Psychedelics. Most psychedelics are illegal in most jurisdictions; their legal status is your responsibility to check. Beyond the law: do not combine them with SSRIs (risk of serotonin syndrome with MDMA in particular; SSRIs also blunt the effects of classical psychedelics), with lithium (high risk of seizures), with MAOIs except under expert guidance, or with stimulants. People with a personal or family history of psychosis, bipolar disorder, or schizophrenia should be especially cautious - classic psychedelics can trigger these conditions in vulnerable individuals. Pregnancy is an absolute contraindication. If you have a heart condition, get cardiac clearance first. None of this is a how-to; if you decide to engage, do so legally and with a trained guide.

Parasite protocols. The anti-parasitic medications discussed in this book (albendazole, mebendazole, ivermectin) are real prescription drugs with real side effects, including liver enzyme changes and rare bone-marrow effects. They interact with other medications. They are intended to be prescribed for diagnosed infections, not taken preventatively based on social media protocols. If you suspect a parasitic infection, get tested and treated through a doctor or pharmacist. Do not buy these drugs online without supervision.

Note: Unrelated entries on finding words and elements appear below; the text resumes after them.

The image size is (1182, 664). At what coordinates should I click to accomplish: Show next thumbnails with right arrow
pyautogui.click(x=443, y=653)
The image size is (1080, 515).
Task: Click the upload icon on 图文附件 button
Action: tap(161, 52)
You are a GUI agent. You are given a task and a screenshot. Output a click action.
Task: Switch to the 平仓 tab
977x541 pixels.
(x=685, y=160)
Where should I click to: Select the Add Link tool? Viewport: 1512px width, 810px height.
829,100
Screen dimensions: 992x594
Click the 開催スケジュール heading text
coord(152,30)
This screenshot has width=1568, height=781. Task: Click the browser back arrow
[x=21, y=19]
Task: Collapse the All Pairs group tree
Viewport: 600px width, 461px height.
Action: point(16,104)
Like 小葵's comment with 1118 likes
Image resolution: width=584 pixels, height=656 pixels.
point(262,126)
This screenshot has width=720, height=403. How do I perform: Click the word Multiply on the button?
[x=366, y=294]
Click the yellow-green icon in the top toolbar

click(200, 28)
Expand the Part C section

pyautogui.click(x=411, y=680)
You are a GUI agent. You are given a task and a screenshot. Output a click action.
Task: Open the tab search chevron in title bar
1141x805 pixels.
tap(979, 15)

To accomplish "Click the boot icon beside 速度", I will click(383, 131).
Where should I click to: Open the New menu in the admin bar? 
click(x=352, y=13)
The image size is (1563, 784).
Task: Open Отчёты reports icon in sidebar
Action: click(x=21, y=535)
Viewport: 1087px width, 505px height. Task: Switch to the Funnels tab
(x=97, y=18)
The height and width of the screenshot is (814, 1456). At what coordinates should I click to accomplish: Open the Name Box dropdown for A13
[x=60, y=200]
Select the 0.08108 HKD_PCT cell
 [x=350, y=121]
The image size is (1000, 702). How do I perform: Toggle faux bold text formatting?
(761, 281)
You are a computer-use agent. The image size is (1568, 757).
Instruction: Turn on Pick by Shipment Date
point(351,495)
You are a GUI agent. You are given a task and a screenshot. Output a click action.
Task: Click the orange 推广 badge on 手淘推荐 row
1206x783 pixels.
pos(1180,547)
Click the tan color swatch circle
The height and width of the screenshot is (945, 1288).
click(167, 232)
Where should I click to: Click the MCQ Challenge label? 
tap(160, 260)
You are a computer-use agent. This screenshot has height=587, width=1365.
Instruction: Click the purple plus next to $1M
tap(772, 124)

Addiction recovery. Withdrawal from alcohol, benzodiazepines, and some opioids can be medically dangerous - in some cases life-threatening. If you are dependent on these substances, do not detox alone. Talk to a doctor or call a local addiction service. The recovery practices in this book are intended to complement, not replace, medical detox and clinical support where those are needed.

Mental health crises. If you're in acute distress, suicidal, or in danger of harming yourself or others, please put the book down and reach out to emergency services or a crisis line in your country. The practices here are not a substitute for crisis care.

Most of this book is gentle but some parts are not. The bias of the writing is toward what helps and away from over-hedging; the bias of this page is the opposite. Read both, and use your judgment.